I debiti di condominio passano all’acquirente e si ereditano

> Diritto e Fisco Pubblicato il 19 Febbraio 2017



Una persona ha molti debiti con il condominio. Posto che lui è nullatenente, per evitare il pignoramento cosa gli conviene fare: vendere l’appartamento al figlio oppure attendere di morire e che l’appartamento vada agli eredi?

Il quesito posto dal lettore richiede di analizzare numerosi aspetti, ma il primo chiarimento necessario è quello che attiene alla trasmissibilità dei debiti del padrone di casa: questi si trasferiscono sia agli eredi che hanno accettato l’eredità, sia all’acquirente, ma in quest’ultimo caso solo per quanto attiene alla parte degli oneri di condominio dell’anno in corso e di quello precedente. Cerchiamo dunque di capire che fine fanno i debiti di condominio in caso di vendita della casa (ad esempio, qualora il proprietario venda l’immobile al proprio figlio o glielo doni); dopo aver trattato questo aspetto, analizzeremo anche il secondo punto posto dal lettore, ossia che fine fanno i debiti di condominio in caso di morte del proprietario della casa.

I debiti di condominio: non esistono nullatenenti

La prima cosa da fare è sfatare un luogo comune: quando si tratta di debiti di condominio, non esistono nullatenenti. Questo perché il condomino è necessariamente il titolare della casa e, dunque, ha sempre un bene intestato (appunto l’immobile). Pertanto, nella peggiore delle ipotesi, al moroso si può pignorare l’appartamento in condominio. Solo se il debitore ha già in corso un altro pignoramento, avviato da un creditore che ha l’ipoteca sulla sua casa, la pretesa del condominio potrebbe venire frustrata o subordinata al previo soddisfacimento del precedente creditore. Ma se non sono state avviate altre procedure né ci sono ipoteche, l’esecuzione forzata immobiliare ha spesso esito positivo (bisogna solo avere un po’ di pazienza poiché i tempi sono lunghi). Quantomeno il pignoramento sulla casa costituisce un forte incentivo a regolarizzare la propria posizione debitoria.

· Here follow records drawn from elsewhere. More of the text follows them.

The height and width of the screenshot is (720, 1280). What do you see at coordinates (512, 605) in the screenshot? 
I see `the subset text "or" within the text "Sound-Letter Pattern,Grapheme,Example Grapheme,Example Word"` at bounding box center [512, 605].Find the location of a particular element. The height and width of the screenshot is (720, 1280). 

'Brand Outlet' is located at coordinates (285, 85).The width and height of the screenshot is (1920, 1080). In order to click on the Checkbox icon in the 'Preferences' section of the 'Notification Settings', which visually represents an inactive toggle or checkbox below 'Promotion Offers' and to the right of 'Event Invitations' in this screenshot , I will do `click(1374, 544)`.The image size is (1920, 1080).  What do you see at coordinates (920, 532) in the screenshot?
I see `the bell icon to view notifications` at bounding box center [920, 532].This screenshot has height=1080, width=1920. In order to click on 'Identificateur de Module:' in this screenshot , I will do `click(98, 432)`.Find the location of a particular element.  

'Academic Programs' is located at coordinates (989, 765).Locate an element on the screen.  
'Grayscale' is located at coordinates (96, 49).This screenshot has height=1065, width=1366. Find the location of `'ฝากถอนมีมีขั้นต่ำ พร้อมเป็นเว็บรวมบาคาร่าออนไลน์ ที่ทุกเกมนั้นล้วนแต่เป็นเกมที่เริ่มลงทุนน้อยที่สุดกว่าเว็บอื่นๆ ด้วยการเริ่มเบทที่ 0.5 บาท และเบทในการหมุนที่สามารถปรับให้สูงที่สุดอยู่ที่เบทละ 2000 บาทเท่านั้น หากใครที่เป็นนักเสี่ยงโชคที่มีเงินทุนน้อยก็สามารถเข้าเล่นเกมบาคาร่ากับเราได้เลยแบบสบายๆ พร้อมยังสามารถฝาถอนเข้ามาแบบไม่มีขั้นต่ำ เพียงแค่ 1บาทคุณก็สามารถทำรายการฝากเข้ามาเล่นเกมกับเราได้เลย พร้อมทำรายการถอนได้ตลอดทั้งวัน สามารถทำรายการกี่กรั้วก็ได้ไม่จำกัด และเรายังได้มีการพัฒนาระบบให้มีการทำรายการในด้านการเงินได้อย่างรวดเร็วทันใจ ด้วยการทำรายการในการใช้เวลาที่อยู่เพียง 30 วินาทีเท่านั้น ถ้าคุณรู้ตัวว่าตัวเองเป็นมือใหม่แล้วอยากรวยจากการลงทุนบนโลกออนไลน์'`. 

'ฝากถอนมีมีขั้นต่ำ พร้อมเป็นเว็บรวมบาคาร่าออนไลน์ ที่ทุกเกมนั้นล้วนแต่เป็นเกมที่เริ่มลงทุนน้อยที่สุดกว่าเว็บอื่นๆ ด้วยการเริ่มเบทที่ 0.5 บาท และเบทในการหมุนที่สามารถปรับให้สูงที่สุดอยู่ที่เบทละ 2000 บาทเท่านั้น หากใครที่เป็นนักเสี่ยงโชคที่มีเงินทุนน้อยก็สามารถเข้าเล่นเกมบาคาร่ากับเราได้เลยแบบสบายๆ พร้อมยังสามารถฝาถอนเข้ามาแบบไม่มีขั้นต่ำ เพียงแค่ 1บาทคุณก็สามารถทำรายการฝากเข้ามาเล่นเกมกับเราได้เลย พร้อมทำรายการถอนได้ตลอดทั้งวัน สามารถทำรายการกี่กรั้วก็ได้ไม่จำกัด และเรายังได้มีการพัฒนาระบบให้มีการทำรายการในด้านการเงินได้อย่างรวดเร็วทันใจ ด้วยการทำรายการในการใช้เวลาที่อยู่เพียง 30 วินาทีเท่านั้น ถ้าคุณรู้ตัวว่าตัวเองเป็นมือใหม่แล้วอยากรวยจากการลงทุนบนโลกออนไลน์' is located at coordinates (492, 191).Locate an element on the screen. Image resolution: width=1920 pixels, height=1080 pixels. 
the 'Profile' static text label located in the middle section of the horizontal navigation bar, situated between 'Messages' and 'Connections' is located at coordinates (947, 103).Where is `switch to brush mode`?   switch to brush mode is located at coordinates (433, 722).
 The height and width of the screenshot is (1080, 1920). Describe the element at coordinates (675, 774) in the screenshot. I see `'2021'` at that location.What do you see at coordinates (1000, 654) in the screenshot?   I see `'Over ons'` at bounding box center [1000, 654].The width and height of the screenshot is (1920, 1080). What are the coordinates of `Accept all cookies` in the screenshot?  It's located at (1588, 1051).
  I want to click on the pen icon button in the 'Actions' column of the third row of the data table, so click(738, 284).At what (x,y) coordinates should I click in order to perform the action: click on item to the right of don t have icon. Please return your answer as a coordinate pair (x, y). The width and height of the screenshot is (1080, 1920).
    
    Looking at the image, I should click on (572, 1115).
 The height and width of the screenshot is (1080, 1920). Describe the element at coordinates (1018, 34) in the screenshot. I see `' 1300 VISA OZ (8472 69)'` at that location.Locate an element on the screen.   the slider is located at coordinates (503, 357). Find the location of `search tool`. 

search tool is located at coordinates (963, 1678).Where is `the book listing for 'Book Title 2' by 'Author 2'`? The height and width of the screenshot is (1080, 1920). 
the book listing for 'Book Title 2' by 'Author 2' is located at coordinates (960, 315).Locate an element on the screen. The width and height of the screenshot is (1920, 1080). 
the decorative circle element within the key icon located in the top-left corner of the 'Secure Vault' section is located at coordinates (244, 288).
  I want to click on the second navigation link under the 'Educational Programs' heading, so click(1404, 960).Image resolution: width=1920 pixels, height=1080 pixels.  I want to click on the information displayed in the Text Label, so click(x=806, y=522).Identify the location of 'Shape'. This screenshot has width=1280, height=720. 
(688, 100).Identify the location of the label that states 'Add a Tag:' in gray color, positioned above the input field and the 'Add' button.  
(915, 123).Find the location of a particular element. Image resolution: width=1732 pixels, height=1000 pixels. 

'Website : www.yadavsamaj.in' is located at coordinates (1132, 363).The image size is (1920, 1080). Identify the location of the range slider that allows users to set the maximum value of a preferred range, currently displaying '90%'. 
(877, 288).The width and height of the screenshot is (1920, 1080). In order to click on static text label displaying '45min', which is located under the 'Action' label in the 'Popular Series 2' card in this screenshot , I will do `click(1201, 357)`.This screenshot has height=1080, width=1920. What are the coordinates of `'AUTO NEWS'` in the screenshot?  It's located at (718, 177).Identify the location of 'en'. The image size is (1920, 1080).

Anzi, a dirla tutta, l’amministratore che non agisce entro 6 mesi dall’approvazione del bilancio consuntivo contro il condomino moroso rischia un’azione di responsabilità da parte del condominio che, oltre a revocarlo, potrebbe anche chiedergli il risarcimento del danno.

Il procedimento di esecuzione forzata potrebbe allungarsi se il debitore, a cui sia stato notificato il decreto ingiuntivo (che per legge è provvisoriamente esecutivo), abbia avviato un’opposizione e il giudice gli abbia concesso la sospensione dell’esecutività.

Anche la presenza di un fondo patrimoniale non esclude la possibilità di assoggettare a pignoramento la casa: difatti i debiti di condominio possono essere opposti al fondo, trattandosi di spese sostenute per l’interesse della famiglia.

I debiti di condominio si trasmettono all’acquirente di casa?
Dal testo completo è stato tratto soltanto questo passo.